| Source data |

>>>>

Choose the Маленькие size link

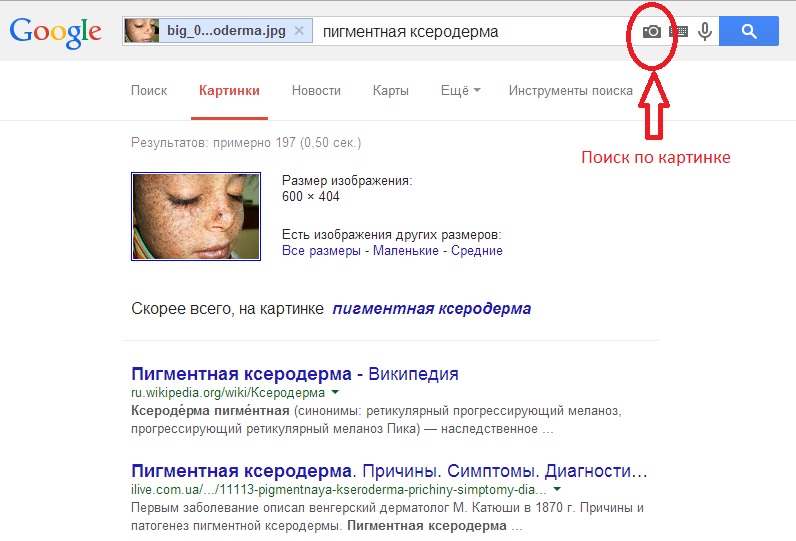tap(405, 251)
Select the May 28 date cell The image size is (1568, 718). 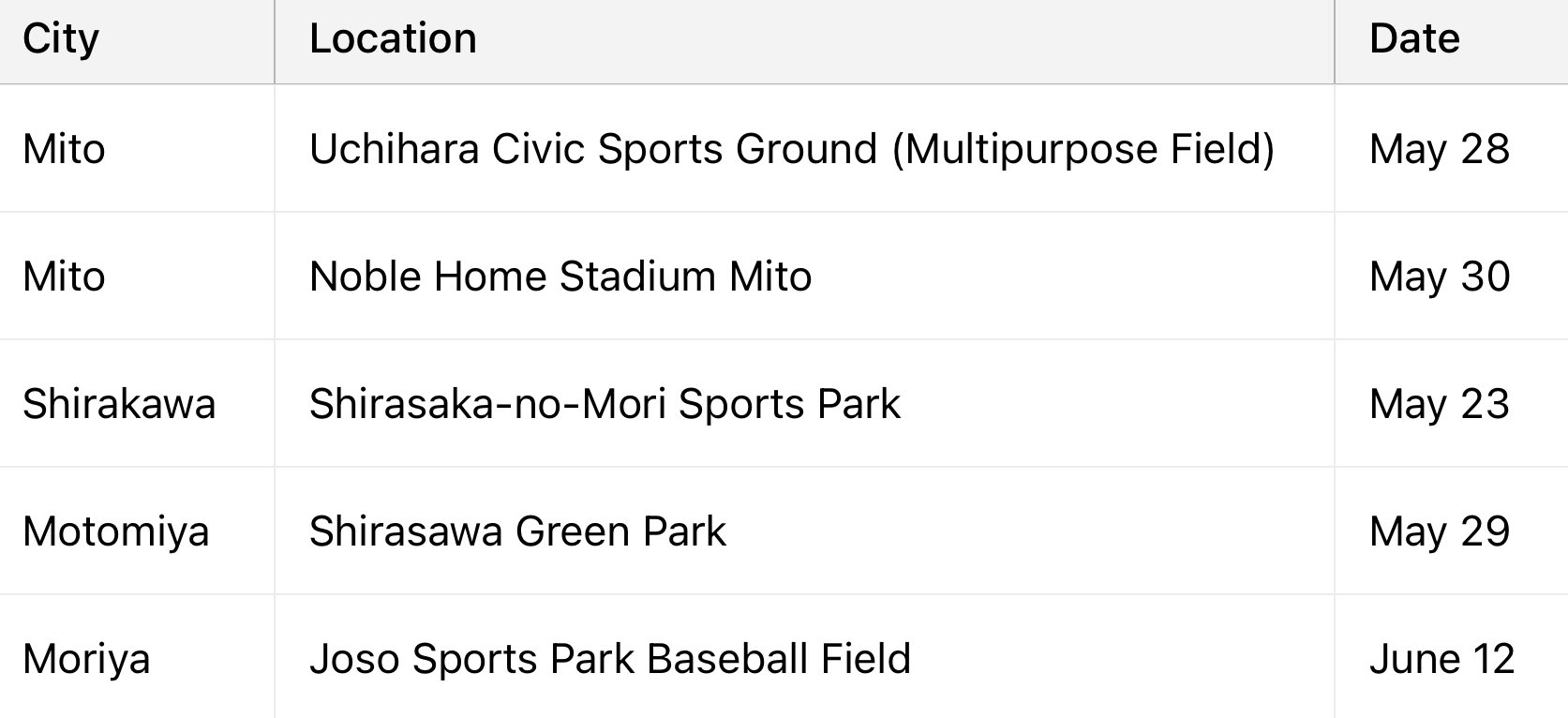click(x=1439, y=149)
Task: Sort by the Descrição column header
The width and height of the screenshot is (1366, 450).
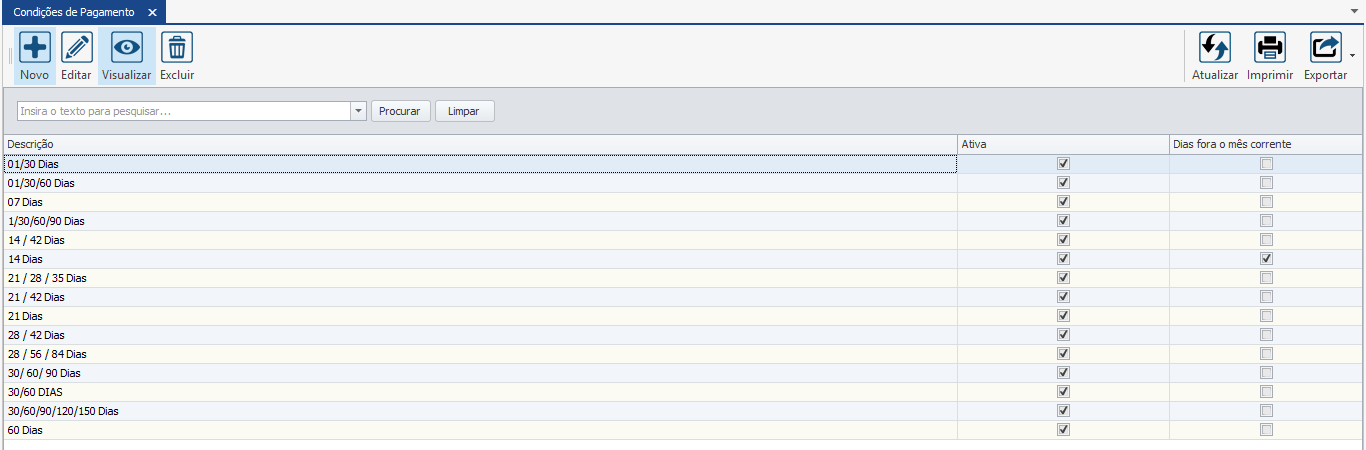Action: (480, 145)
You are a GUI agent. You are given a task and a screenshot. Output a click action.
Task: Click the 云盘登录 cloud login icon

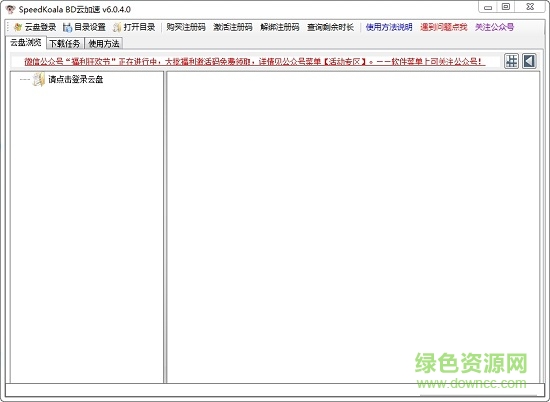(x=18, y=27)
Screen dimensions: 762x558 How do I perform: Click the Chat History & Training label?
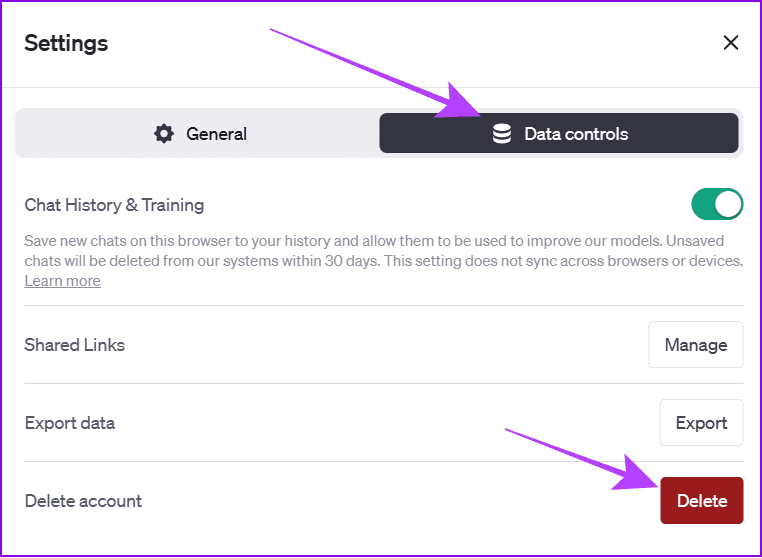[114, 205]
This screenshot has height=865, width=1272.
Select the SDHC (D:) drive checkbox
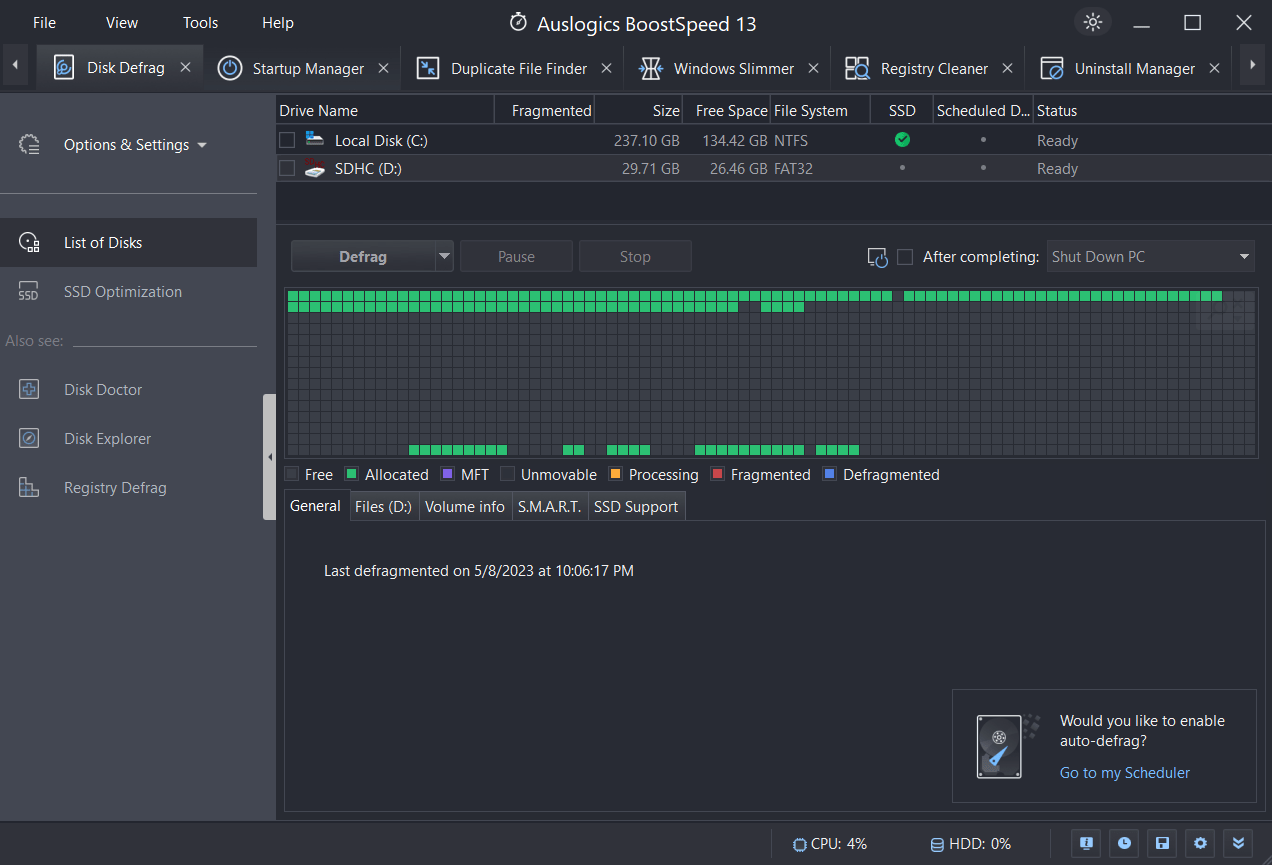(x=288, y=168)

<<<<

| Problem requirements |
Beginning with the line that contains "Task: Sort by the Descrição column header" and ending with the final line of the entries, every line must be copied exactly; the pictures must not.

| Result for this exercise |
Task: Sort by the Descrição column header
The width and height of the screenshot is (1366, 450).
Action: (480, 145)
You are a GUI agent. You are given a task and a screenshot. Output a click action.
Task: Click the 云盘登录 cloud login icon

(x=18, y=27)
Screen dimensions: 762x558 How do I perform: Click the Chat History & Training label?
[114, 205]
This screenshot has height=865, width=1272.
Select the SDHC (D:) drive checkbox
(x=288, y=168)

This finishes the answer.